* _Required work_
Would you restate, word for word, only the lines starting at the one with "The image size is (1200, 800)." and ending with the final line of the entries below? Pictures stay out.

* _Given information_
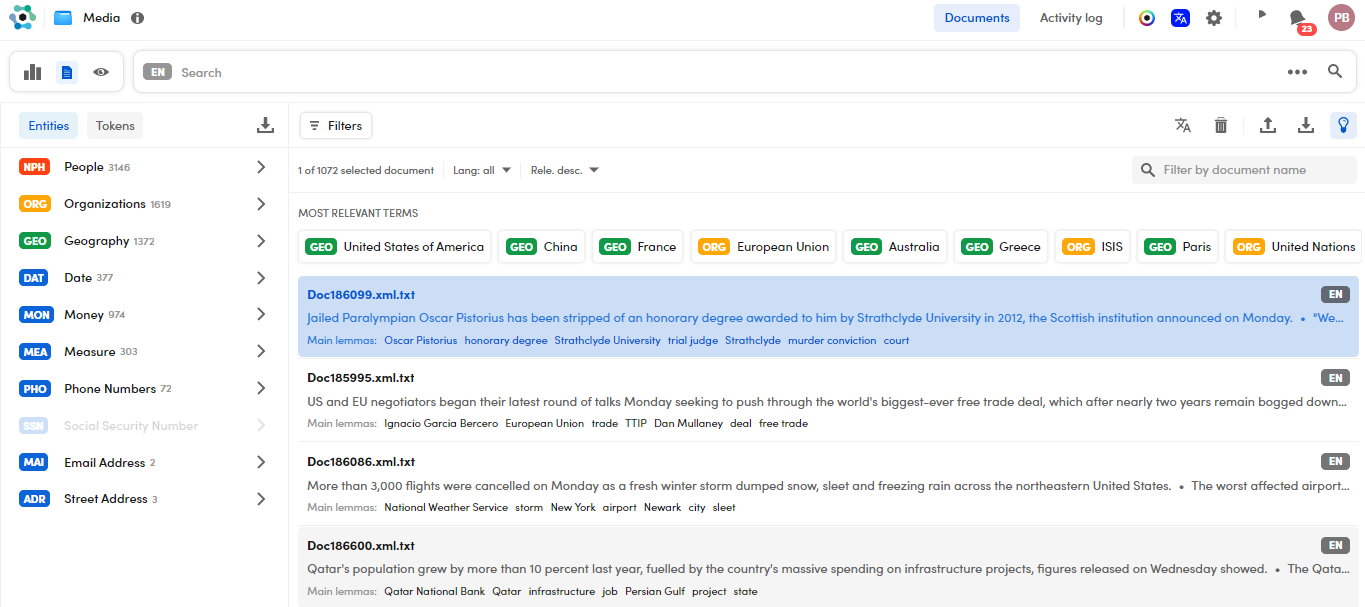Click the bar chart view icon

33,72
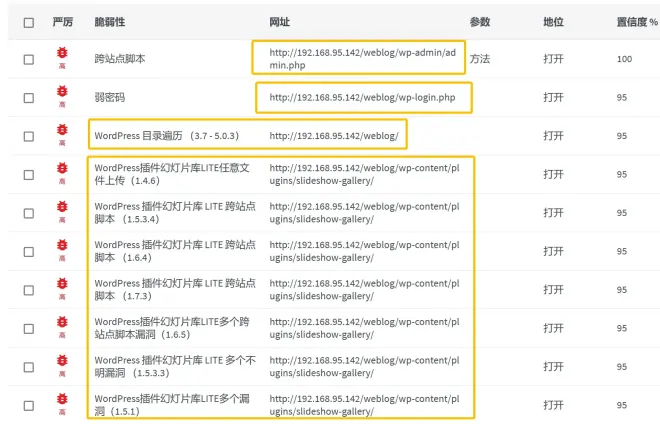The width and height of the screenshot is (660, 424).
Task: Click the high severity icon for 跨站点脚本 row
Action: (62, 55)
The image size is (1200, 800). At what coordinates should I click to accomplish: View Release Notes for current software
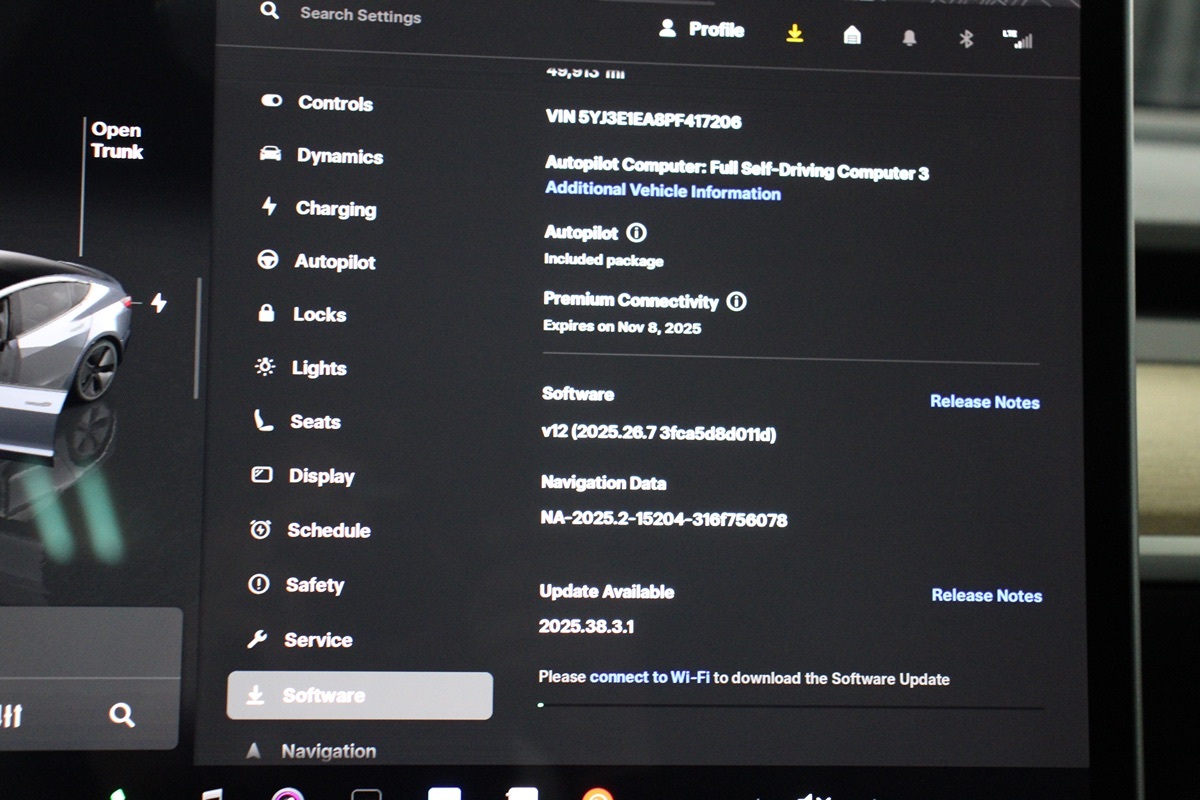984,402
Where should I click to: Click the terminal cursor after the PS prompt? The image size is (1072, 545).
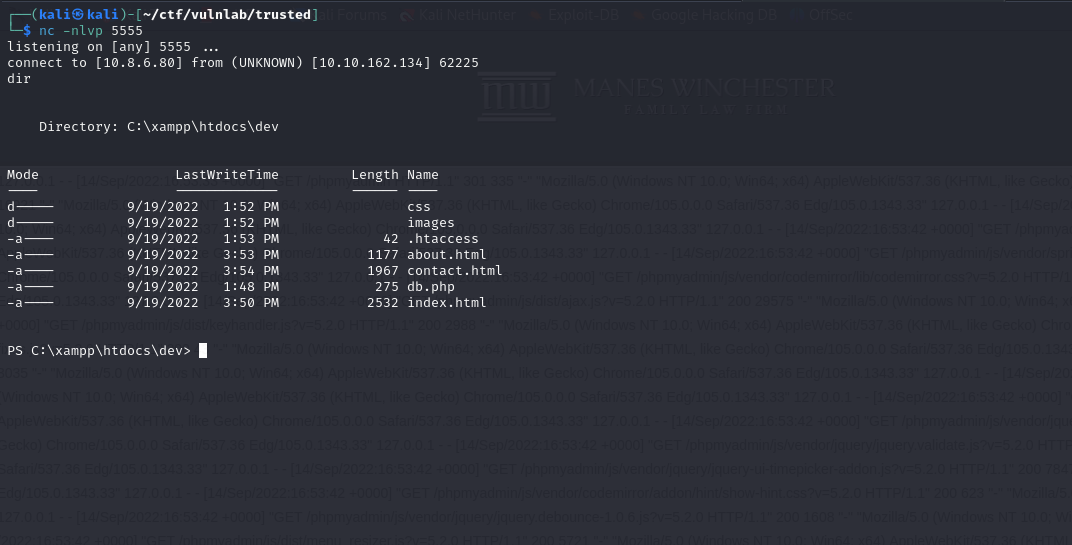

* _Problem solution_
The image size is (1200, 800). At what coordinates should I click to accomplish: View Release Notes for current software
984,402
Where should I click to: Click the terminal cursor after the PS prompt? The image size is (1072, 545).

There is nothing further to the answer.